Supreme Court of New Mexico.
January 28, 1958.
*203 Rolando J. Matteucci, Avelino V. Gutierrez, Albuquerque, Mayo T. Boucher, Belen, for appellant.
Fred M. Standley, Atty. Gen., Paul L. Billhymer, Asst. Atty. Gen., Richard H. Robinson, Sp. Asst. Atty. Gen., for appellee.
The defendant, David Cooper Nelson, was charged with the murder of Ralph Henderson Rainey. A trial was had to a jury and a verdict of finding the defendant guilty of murder in the first degree without recommendation was returned. Judgment was entered by which the defendant was sentenced to death. This appeal resulted.

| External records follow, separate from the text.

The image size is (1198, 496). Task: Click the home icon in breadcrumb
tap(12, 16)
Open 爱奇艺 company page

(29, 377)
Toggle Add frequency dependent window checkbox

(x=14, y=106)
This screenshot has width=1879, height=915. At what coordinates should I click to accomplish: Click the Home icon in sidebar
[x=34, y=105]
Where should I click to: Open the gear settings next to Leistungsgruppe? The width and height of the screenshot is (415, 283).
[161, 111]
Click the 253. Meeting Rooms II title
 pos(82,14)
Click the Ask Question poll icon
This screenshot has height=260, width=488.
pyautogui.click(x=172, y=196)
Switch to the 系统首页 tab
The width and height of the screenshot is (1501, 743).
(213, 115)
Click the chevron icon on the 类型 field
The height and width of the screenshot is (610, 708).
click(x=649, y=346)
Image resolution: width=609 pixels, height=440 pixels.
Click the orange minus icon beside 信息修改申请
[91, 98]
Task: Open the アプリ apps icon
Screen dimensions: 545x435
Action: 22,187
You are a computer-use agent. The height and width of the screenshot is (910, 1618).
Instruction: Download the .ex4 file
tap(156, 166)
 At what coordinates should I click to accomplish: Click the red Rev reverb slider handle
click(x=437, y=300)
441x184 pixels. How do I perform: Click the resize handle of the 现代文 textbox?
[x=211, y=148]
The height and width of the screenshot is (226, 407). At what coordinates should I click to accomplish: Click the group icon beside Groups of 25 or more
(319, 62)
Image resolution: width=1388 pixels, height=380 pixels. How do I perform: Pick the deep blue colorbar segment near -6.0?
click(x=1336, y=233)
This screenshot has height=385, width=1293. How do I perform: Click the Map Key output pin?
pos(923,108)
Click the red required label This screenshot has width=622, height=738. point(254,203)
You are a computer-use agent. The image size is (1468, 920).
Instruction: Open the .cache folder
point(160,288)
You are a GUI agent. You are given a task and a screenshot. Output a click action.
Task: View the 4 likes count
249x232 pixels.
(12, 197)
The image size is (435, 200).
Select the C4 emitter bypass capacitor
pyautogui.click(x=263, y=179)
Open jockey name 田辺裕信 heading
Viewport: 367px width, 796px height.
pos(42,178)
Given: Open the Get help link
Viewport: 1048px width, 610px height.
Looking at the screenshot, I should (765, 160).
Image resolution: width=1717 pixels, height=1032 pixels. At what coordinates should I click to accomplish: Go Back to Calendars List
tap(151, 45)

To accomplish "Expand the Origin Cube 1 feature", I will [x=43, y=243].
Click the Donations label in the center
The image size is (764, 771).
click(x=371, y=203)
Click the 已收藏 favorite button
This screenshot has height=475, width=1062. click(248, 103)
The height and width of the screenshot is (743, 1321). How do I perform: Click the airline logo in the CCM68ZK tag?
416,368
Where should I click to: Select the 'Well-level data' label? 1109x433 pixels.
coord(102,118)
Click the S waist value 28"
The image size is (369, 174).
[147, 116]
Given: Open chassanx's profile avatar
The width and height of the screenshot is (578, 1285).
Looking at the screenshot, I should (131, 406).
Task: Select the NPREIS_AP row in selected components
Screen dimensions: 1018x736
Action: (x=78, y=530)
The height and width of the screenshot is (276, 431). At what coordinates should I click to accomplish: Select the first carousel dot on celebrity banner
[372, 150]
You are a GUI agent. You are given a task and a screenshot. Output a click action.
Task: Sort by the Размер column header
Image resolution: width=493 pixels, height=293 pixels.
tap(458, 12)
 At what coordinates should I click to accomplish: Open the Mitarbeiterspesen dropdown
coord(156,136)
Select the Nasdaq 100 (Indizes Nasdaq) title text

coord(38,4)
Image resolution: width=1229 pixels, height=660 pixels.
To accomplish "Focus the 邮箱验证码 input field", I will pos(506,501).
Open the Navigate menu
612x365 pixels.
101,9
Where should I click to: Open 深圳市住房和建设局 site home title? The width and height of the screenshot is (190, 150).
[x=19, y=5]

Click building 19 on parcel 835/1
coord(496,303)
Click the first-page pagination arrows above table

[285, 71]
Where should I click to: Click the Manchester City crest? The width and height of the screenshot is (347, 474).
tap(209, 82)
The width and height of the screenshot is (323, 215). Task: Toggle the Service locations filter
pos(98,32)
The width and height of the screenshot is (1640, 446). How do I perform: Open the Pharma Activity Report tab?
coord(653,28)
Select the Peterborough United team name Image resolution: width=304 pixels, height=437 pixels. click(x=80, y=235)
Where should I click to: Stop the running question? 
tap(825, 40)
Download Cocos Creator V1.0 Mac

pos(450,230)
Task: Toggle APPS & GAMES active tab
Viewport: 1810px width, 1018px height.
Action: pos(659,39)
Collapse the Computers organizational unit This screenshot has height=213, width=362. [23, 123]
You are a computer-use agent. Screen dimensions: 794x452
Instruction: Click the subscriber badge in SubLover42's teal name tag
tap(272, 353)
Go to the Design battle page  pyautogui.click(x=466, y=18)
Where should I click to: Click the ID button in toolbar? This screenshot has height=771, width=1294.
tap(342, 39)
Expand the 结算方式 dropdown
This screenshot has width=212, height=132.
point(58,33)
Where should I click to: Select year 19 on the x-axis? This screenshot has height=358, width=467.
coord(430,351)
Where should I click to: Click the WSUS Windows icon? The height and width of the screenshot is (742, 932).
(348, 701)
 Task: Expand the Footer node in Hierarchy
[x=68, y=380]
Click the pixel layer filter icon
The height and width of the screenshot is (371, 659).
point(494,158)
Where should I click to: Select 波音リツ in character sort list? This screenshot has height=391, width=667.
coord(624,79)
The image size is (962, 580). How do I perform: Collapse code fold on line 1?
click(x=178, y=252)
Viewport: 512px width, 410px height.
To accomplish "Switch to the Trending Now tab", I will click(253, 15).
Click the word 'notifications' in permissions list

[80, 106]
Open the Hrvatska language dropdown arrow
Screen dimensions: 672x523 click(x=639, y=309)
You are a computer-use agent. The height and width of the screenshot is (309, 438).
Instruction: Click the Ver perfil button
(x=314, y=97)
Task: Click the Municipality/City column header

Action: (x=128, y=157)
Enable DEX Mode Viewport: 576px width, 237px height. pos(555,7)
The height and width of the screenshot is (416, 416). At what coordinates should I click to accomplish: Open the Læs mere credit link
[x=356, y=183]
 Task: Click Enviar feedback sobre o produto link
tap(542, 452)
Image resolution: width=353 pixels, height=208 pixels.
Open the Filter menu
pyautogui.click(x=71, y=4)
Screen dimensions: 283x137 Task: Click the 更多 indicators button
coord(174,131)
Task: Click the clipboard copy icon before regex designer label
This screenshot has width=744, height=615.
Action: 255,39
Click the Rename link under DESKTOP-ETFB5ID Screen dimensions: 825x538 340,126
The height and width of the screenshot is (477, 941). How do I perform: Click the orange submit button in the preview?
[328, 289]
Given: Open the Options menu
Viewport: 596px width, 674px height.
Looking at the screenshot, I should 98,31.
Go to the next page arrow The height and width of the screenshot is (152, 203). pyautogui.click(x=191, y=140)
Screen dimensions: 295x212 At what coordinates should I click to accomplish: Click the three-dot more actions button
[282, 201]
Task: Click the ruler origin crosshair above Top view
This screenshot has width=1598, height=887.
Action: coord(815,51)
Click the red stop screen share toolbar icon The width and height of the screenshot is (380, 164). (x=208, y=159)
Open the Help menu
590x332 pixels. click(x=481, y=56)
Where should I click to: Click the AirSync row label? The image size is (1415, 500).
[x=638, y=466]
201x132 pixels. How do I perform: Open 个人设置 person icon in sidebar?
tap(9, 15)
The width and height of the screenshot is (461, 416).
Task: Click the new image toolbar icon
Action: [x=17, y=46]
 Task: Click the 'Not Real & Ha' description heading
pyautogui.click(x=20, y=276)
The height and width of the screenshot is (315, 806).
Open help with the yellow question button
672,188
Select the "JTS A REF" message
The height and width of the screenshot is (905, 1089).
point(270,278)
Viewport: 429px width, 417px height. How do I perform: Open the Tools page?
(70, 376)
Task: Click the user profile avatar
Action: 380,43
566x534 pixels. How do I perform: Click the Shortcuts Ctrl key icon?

The defendant was arrested in Nevada and having been returned to New Mexico was first questioned by two state policemen, one of these being Chief Roach. The defendant made inquiry of Chief Roach whether he, the defendant, "would not fry if he copped a plea." Chief Roach confirmed the statement made by the defendant and stated that the law of New Mexico so provided. These statements were made in the presence of witnesses but not in the presence of the district attorney who had not gone directly to the defendant upon coming into the jail. After the district attorney joined the group, the defendant made first an oral confession and then a written one. Two days later he again confessed to two officers of the F.B.I.
Before trial the defendant made on two occasions a motion to quash the information. Both such motions were denied. The defendant then pleaded not guilty. As the first proposition upon which the defendant claims the right of reversal of the judgment of the lower court and a new trial is that the trial judge erroneously reminded the jury on at least four separate occasions that on voir dire each member of the jury had answered that in a proper case he would not be opposed to capital punishment.
The first of the occasions was after the jury had been out for three and one-half hours when it came into court where the trial judge read an answer to a question propounded by the jury. The question was:"What does the record show in qualifying the jurors in regard to capital punishment? Regards the reply of each juror. "s/ Members of the Jury"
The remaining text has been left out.